Task objective:
Copy out, unchanged, the lines of the material from the line with "Click the pencil icon to edit pipeline name" up to and including the line with "click(678, 677)".

======== Excerpted data ========

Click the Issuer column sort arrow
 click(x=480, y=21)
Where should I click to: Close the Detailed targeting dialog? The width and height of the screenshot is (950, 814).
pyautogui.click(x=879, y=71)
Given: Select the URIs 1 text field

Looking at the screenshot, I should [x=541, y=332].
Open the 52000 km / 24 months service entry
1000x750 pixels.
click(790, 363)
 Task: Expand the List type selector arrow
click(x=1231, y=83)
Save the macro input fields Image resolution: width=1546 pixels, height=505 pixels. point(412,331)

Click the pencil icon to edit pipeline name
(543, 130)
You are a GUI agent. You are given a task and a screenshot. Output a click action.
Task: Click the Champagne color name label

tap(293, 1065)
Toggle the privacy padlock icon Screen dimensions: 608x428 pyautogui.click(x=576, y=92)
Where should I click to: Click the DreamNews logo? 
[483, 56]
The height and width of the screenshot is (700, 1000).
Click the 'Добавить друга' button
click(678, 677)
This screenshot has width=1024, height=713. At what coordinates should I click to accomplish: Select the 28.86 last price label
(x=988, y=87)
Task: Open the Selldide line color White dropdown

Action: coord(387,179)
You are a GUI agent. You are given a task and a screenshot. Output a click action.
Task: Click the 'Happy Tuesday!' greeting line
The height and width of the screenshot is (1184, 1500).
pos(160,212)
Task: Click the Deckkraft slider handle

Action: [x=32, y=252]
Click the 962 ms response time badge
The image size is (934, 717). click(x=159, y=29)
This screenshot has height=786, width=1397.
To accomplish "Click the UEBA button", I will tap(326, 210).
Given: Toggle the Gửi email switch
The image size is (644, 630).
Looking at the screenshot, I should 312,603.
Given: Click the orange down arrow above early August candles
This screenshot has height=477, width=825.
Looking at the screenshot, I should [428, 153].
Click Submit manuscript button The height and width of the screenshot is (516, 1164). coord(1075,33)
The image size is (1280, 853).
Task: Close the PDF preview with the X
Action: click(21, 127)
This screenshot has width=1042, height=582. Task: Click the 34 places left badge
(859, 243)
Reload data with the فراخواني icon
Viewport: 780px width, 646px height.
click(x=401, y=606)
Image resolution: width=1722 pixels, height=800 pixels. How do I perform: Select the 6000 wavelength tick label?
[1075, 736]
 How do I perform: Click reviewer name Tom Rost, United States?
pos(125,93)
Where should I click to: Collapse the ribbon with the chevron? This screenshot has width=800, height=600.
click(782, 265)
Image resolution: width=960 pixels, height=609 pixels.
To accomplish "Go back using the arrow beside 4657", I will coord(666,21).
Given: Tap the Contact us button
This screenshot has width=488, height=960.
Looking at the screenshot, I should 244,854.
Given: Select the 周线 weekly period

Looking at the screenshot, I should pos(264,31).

========

Solution to the problem:
Click the pencil icon to edit pipeline name
(543, 130)
You are a GUI agent. You are given a task and a screenshot. Output a click action.
Task: Click the Champagne color name label

tap(293, 1065)
Toggle the privacy padlock icon Screen dimensions: 608x428 pyautogui.click(x=576, y=92)
Where should I click to: Click the DreamNews logo? 
[483, 56]
The height and width of the screenshot is (700, 1000).
Click the 'Добавить друга' button
click(678, 677)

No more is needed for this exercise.